■ Passage shown:
Legacy writers may not write nan_count(s) fields, so readers have to handle them being absent. Also, legacy writers may have included NaNs into min/max bounds, so readers also have to handle that.

As there are no legacy writers writing IEEE total order, nan_count(s) are defined to be mandatory if this order is used, so readers can assume their presense when this order is used.

This commit removes nan_pages from the ColumnIndex, which the nan_counts PR mandated. We don't need them anymore, as IEEE total order solves this: As this is a new order and there are thus no legacy writers and readers, we have the freedom to define that for only-NaN pages using this order, we can actually write NaNs into min & max bounds in this case, and readers can assume that isNaN(min) signals an only-NaN page.

Note: If this PR is chosen to be adopted, I will update the commit message to state the problem without just pointing onto the other PRs. But until then, I rather link to them instead of repeating myself, in case this PR isn't chosen anyway.

Rationale for this change

What changes are included in this PR?

Do these changes have PoC implementations?

JFinis avatar Aug 09 '25 12:08 JFinis

@tustvold @crepererum @westonpace I would especially like to get your opions on this, as you were proponents of total order for simplicity. Does this PR still cover what you wanted to get out of this?

@mapleFU @etseidl @gszadovszky @pitrou FYI, as you were part of the initial discussion on the previous PRs.

JFinis avatar Aug 13 '25 09:08 JFinis

@tustvold

Am I understanding correctly that the change to add nan_counts means that NaNs are now excluded from the min/max statistics? I believe this creates a new problem for engines that use total ordering as the sign of the NaNs is not known, and therefore there are scenarios where predicates can't be pushed down where they could be in the absence of nan_counts.

No, the predicates still can be pushed down, regardless of the semantics of your engine.

If your engine uses total ordering with predicate col > c you skip a page when the statistics indicate col_max <= c && nan_count == 0. If your engine uses partial ordering you simply check if col_max <= c.

■ Raw data:

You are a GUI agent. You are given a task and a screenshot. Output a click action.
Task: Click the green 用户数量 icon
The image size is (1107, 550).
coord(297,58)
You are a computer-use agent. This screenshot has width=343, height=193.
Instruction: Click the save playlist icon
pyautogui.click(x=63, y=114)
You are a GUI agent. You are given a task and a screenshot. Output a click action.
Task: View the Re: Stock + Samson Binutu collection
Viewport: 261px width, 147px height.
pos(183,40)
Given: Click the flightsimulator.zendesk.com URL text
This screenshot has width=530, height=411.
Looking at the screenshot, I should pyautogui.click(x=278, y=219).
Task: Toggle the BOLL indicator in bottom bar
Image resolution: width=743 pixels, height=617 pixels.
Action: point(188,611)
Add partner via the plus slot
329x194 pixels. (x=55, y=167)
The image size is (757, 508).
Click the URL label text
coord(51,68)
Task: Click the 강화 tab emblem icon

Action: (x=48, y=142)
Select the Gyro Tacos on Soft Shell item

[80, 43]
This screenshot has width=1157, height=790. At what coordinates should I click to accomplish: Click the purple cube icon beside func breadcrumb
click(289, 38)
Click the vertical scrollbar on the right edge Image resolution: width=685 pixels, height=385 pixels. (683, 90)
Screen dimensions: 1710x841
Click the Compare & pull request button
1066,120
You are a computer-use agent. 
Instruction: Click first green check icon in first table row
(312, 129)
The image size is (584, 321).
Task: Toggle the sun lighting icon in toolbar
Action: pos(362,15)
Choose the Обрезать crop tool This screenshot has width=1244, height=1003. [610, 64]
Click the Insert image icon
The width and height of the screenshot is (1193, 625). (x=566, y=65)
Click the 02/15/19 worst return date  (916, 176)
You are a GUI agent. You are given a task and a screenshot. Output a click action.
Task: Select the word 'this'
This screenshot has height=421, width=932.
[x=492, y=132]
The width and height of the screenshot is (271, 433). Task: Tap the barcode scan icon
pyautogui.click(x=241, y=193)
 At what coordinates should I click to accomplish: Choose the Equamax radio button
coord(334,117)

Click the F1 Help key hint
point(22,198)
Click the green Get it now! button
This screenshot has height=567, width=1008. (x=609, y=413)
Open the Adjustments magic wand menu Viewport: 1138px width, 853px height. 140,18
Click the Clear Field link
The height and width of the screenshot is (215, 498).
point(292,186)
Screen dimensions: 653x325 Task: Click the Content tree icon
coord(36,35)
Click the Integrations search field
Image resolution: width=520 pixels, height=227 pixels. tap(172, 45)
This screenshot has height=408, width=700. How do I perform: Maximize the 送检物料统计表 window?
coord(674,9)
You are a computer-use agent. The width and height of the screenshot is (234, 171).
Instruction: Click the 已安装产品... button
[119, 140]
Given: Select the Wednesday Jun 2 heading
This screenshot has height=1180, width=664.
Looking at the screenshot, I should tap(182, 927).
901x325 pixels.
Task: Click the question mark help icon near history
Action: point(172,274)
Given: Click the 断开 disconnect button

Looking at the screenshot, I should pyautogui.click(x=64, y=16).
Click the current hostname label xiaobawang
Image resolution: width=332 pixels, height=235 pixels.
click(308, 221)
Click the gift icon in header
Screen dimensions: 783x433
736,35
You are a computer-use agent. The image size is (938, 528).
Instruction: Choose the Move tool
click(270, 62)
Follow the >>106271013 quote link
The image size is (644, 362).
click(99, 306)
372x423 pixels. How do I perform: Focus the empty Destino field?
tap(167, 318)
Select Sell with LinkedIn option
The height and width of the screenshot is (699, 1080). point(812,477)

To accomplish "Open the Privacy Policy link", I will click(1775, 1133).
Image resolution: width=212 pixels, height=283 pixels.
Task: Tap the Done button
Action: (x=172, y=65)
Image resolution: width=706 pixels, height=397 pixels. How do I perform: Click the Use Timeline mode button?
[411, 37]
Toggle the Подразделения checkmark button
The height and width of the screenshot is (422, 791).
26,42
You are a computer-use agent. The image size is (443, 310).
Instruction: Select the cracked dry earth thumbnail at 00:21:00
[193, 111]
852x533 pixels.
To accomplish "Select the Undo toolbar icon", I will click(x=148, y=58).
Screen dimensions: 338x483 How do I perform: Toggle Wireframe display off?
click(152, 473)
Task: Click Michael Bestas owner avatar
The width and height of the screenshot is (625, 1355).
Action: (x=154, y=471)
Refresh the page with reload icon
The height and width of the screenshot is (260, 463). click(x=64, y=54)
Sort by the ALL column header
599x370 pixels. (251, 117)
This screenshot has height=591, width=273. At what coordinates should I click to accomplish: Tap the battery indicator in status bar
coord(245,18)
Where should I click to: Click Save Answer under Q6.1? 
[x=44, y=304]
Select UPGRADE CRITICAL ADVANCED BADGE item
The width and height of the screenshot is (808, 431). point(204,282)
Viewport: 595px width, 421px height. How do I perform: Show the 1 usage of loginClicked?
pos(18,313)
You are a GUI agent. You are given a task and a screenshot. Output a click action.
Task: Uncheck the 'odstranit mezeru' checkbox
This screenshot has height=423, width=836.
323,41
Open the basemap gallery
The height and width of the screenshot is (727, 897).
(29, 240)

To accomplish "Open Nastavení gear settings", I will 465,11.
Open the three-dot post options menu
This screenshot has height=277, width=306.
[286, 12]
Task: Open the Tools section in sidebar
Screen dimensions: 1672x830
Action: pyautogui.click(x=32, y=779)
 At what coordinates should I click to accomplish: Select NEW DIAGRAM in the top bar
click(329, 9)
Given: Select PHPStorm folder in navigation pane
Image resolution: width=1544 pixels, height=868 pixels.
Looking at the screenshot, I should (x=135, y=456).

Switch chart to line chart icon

■ What you are asked to do: Please answer from the NaN-statistics passage: under IEEE total order, what can readers assume when isNaN(min) is true?

■ Written answer: They can assume it signals an only-NaN page.